** Data provided **
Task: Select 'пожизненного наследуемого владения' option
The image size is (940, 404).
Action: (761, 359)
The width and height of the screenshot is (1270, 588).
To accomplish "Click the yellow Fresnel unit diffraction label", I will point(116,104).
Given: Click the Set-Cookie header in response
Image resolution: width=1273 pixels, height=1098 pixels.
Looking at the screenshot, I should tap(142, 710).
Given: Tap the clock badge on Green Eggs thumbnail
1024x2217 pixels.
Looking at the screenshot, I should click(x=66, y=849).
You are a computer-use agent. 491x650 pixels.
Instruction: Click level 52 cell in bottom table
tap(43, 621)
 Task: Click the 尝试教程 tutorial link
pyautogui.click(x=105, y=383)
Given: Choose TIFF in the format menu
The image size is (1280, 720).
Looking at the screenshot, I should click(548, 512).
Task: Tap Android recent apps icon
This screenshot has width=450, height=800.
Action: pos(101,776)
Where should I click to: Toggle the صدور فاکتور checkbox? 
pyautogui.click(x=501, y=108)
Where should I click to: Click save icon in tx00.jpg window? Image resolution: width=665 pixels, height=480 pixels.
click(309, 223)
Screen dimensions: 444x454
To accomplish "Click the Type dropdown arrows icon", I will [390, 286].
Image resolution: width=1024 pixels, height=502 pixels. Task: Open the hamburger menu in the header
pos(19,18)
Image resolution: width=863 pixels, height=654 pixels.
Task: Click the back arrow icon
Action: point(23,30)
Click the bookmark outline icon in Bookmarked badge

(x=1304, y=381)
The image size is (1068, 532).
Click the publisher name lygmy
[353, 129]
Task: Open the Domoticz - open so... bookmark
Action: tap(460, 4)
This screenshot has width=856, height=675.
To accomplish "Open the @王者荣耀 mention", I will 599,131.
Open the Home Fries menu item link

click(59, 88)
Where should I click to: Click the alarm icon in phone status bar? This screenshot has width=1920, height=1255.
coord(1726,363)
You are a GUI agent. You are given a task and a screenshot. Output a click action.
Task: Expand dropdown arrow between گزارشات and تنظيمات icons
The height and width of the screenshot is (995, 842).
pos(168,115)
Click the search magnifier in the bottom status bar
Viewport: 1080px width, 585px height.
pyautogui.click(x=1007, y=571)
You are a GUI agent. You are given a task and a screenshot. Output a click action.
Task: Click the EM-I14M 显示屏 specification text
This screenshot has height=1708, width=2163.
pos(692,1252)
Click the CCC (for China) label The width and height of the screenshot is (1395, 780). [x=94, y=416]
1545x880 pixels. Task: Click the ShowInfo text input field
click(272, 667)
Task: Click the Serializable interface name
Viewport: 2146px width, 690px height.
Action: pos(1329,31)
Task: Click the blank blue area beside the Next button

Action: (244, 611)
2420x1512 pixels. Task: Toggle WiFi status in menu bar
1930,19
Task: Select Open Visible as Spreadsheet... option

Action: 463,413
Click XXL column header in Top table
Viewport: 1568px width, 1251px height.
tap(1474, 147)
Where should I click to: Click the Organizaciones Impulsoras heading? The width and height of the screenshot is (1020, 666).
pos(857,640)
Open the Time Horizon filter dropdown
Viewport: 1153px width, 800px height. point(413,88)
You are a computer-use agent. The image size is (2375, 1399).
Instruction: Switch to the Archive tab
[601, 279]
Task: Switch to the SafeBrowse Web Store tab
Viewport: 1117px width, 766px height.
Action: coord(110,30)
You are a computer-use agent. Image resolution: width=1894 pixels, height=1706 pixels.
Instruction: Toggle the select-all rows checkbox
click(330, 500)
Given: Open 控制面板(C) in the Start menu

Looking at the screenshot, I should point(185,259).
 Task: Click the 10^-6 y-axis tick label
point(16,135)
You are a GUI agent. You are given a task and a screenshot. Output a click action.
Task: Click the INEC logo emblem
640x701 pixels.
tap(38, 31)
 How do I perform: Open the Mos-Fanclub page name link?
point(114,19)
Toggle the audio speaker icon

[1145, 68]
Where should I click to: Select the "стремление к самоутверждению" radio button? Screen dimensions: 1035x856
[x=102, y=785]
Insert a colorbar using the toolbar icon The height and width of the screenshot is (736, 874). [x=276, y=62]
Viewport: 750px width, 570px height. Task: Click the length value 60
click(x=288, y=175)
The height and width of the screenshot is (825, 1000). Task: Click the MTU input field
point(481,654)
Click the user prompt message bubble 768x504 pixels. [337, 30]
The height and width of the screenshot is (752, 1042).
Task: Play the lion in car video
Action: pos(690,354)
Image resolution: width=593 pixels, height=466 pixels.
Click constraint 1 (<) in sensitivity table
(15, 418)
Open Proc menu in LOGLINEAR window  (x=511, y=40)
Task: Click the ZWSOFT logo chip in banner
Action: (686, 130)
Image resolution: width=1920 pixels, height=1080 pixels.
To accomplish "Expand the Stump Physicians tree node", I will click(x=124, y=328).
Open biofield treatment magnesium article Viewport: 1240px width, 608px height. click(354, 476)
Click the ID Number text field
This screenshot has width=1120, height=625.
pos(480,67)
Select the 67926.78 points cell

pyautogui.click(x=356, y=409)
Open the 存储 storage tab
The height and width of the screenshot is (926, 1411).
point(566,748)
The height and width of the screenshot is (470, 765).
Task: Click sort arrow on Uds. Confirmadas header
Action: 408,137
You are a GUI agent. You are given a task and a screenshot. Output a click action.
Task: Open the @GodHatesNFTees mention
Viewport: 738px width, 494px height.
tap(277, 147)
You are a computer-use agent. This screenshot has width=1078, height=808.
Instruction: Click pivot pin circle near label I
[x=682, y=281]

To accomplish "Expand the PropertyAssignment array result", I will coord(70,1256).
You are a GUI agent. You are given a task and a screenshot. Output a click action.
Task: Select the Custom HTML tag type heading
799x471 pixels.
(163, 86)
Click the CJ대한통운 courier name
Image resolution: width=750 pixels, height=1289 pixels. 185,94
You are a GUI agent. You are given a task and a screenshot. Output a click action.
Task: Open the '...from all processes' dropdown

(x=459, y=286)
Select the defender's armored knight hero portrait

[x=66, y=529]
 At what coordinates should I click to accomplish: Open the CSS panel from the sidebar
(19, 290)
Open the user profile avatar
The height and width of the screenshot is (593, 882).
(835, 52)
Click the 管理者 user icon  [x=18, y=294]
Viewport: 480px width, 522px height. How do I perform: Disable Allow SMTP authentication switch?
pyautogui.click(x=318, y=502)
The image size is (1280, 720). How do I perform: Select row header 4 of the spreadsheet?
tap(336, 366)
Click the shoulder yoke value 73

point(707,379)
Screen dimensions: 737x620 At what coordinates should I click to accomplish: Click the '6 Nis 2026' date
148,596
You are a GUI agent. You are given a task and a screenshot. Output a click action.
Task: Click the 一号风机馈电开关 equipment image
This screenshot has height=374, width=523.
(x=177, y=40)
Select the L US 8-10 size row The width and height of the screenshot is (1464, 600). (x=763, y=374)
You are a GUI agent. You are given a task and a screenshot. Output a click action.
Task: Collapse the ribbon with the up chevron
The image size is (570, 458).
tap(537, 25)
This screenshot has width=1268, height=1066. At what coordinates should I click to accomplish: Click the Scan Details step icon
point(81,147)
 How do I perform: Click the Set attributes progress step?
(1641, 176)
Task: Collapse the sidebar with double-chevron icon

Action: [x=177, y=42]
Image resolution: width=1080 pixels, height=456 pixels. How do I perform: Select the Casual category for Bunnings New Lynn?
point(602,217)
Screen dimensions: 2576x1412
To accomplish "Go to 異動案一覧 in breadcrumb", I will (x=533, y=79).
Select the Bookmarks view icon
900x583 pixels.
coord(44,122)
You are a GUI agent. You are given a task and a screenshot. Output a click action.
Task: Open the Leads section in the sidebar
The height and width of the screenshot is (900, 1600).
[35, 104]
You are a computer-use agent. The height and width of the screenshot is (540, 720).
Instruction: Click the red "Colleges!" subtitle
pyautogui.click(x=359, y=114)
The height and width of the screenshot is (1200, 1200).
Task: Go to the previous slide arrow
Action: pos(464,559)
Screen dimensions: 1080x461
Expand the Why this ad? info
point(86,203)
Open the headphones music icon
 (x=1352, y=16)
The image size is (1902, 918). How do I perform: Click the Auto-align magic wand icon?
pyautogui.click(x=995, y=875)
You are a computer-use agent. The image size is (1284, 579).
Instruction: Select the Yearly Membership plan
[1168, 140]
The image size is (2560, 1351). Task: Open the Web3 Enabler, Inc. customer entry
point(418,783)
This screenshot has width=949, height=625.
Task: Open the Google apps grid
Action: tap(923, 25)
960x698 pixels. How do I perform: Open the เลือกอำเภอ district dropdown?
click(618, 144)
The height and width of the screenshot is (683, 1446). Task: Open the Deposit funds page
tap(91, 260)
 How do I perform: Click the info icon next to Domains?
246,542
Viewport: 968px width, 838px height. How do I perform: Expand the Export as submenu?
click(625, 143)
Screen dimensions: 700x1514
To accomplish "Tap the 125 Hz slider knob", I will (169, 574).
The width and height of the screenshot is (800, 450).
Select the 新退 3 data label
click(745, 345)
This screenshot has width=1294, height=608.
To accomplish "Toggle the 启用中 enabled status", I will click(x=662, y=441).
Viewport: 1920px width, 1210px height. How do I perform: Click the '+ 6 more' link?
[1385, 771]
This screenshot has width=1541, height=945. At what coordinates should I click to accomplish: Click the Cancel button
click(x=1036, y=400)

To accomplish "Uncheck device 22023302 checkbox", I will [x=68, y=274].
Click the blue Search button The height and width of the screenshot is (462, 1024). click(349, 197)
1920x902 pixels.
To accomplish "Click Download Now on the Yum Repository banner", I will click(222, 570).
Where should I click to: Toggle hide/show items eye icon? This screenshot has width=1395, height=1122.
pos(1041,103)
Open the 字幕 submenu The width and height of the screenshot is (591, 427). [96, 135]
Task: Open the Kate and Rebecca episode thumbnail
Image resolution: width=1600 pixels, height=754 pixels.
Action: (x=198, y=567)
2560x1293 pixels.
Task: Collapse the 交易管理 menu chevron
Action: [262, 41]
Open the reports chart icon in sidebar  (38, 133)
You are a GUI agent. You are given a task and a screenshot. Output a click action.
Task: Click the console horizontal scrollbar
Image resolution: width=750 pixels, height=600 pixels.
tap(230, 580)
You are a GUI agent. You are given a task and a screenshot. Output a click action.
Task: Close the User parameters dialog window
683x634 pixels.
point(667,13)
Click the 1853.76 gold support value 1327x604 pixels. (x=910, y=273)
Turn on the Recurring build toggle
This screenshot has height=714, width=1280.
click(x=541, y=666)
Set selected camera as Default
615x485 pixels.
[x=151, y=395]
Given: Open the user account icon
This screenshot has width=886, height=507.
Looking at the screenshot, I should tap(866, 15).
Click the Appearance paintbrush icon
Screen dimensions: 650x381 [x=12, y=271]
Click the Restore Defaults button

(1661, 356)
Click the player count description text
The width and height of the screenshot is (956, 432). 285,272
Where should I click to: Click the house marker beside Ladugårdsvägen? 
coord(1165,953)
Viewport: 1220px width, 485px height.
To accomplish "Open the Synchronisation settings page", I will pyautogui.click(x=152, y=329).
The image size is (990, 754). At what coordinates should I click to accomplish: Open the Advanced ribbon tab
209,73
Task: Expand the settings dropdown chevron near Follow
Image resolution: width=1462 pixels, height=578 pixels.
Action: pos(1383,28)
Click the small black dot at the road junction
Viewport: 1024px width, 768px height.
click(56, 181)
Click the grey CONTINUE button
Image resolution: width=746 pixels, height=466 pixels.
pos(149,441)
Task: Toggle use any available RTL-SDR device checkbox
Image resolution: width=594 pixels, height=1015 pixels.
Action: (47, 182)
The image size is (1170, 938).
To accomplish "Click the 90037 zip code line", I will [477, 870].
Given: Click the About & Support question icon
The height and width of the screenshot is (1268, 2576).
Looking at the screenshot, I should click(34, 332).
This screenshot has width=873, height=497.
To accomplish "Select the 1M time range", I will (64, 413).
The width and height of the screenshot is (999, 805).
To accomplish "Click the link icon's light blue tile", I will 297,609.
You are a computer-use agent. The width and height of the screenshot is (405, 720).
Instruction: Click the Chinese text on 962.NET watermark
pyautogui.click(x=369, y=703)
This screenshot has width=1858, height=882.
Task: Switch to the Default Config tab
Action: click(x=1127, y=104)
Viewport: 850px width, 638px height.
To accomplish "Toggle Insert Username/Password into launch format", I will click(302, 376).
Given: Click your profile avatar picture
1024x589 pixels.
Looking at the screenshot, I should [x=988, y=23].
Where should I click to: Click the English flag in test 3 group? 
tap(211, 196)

** What is asked **
State how many lines in the records above contain the string "checkbox". Give only the number.

** Solved problem **
4